Campanario





Hace mucho tiempo, cuando las palabras no eran suficientes para decir, aún no sé hablar bien, y a los hombres le nacían sentimientos nuevos como el rencor, existió un Demonio que no era maligno ni heraldo de los infiernos. Este demonio amaba los niños, era un ser noble y decente, saludaba al pasar cerca de las señoras y siempre se mostraba interesado a las conversaciones de los caballeros.

Como la envidia suele ser más poderosa que el deseo de recordar las buenas hazañas, y dado que el hombre está destinado a odiar, algunos esperaban con ansias que el amigable demonio cayera en desgracia. Y así sucedió. Un domingo el demonio no se presentó a la iglesia, esta era costumbre sagrada y que cada habitante del pueblo debía respetar. Su falta tenía una justificación importante: el pobre ángel con cuernos se había despertado con una indisposición gástrica que amenazaba con desatar flatulencias estrepitosas. Nuestro héroe no pretendía importunar a nadie, pero este pueblo estaba ya enfadado con él y lo obligaron a vivir en el campanario, el cual, por lugar común sabemos, quedaba en la torre de la iglesia.

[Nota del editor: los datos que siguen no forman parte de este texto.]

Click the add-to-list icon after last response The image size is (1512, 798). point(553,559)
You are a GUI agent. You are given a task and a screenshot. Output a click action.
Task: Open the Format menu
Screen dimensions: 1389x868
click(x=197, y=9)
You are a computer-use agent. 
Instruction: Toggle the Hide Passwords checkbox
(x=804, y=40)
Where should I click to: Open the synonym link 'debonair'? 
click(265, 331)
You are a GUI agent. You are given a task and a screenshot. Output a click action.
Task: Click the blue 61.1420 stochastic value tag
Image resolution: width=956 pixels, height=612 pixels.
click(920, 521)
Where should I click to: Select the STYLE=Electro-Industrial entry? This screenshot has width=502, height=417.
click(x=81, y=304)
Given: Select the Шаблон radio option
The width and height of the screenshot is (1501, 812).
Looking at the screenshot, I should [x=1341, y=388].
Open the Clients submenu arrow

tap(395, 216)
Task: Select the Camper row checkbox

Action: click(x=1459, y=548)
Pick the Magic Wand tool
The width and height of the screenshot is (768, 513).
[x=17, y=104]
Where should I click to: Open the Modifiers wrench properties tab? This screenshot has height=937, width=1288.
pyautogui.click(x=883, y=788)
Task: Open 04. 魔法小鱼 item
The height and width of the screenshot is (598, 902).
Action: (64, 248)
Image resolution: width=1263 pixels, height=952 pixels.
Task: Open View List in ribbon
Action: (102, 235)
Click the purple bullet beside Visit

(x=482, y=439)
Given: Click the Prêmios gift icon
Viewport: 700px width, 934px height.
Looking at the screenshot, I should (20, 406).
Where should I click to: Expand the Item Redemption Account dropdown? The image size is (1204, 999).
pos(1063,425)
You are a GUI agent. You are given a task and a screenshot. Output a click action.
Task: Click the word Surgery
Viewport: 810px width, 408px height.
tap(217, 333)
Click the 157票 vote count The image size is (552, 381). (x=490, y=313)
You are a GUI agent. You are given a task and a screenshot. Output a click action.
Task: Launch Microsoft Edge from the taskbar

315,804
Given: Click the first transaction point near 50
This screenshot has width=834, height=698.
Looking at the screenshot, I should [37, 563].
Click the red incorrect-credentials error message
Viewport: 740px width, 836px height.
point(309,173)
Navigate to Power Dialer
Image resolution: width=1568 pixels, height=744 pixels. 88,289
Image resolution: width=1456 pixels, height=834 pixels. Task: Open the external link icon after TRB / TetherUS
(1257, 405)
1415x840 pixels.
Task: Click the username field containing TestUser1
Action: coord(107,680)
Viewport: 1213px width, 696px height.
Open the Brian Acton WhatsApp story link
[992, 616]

El castigo que los peregrinos le impusieron consistía en que, viviendo en el campanario, nunca encontraría paz debido al fuerte y ensordecedor repique de las campanas. Aconteció pues, que este demonio prefirió pedirle a su padre, que es Dios y no Satanás como podríamos pensar, que le permitiera ir al infierno. Dios, como buen hacedor, se tomó seis días para responder su petición y al final la concedió.

Cuando esto sucedió, los provincianos se irritaron al ver que Dios atendió con rapidez al demonio, mientras que ellos llevaban años con sus peticiones sin obtener más que indiferencia como respuesta. Decidieron pues, prenderle fuego a la iglesia. Dios, una vez más, se manifestó a la ofensa y envió a todo el pueblo a vivir una eternidad en la barriga de nuestro amigo demonio que reposaba en el fondo del infierno, alimentándose de azufre, como acostumbran los demonios de veras.
Que esto nos enseñe a no juzgar a nuestros semejantes, ya que más vale tolerarle a un demonio llegar tarde a una cita, que vivir milenios en las fragosas entrañas de nuestros enemigos.